Not from lay out, not from a way of creating an order that puts this fat
title and then a chapter, another gif and two gifs next to that, 
etcetera. A magazine on the net. We can do nothing with this. 
There are choices imbedded in software, that are thought about on
mailinglists of designers in California, like which features should be
put in Netscape, how can you make tables. They think it is important to
be able to put two columns of text next to eachother and stuff like that.
Sometimes things slip in like in Netscape 2.0 (for the specialists).
There you could have this background that would change all the time, 
background 1, 2, 3 etc. You could make great movies with that. You could 
let it run ten times in a row. They took this out in Netscape 3.0.
It was used a lot on the net. The first part of our Binhex was based 
quite heavily on it, we used it a lot. They thought it was a bug. 
I can't see the bug here, it was just a free animation effect that was 
in there. It was threatening the stability of a certain type of lay out,
it was disturbed too easily. So they took it out. We find other things
to play with then. There are some basics of html that will never change,
with which you can still avoid this classic approach.

Q: I heard there is a battle between designers that used to do the
lay out of magazines and artists about these matters. How software 
develops, but also about what is correct and what not. 

D: Every now and then there is a big panic about it. Like with these
new plug-ins, where you are told: you cannot watch this if you don't 
have this or that plug-in. We are quite frugal with this. 

Q: Of course not the whole world uses the same software or is even
able to obtain it. Large parts of the world can only receive text.
They have only very simple software. Do you think about this?

D: In mosaic you will still see a version of our site, but I don't 
think there is any reason to say: Lets make a textbased version of this. 
We can impossibly make a textbased version of Who is afraid of red 
yellow and blue. An ascii version or so. We are no development-aid 
workers. 

Q: I do want to get back to this question what you will do when the
commerce, the artworld gets a grip on the net.artists and picks out 
some of them.

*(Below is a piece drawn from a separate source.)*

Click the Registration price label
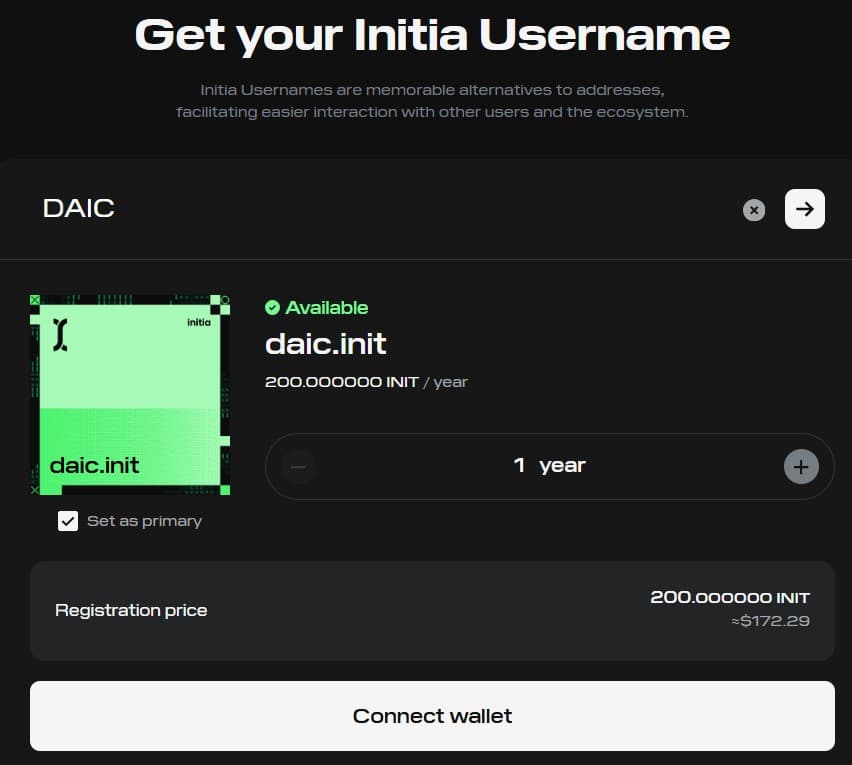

It looks like a nice group now, that has a pleasant 
gathering here...

J: That group has allready split itself up. There are groups in New York,
groups in Europe. There are very small groups of two or three people in
certain cities, that work together. That division is allready here. Not 
all net.artists are mixing, seeing eachother regularly.
we are also seperate from this group here in the sense that a lot of 
these people we have never seen before or only once. 

Q: So you are not concerned with matters like this?

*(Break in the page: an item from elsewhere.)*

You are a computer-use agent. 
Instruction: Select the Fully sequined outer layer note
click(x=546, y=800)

J: Yes I am. But as I said, I see a kind of sectarianism allready on the 
net. Not just with net.art, but also in other groups. The viewers have
their own little circuits in which they watch, their hotlists. For me 
personally I think every group happens naturally, but the idea behind it
is what counts. Why does the person that looks at something on the net
choose that certain part of the net, and maybe has visit one or two
sites made by people present at this net.art conf? The viewer makes the 
choice, there is always this filter. It is artificial to keep people in
a certain group, because in reality on the net this is not one group.
Its different sites. 

D: I think it is good we are not in an art.net context. We are not the
kind of people that adjust. We don't want to be in a new corner. You
wil not find this in our site either. I will not say it is art. That is
not what matters. When we started it was of no use to drag those kind of
things with us. That is what we did NOT want. Of course a certain form 
of knowledge and we are occupied with we put forward through Netscape,
but we do not want to repeat what we know too well. Its nice to do.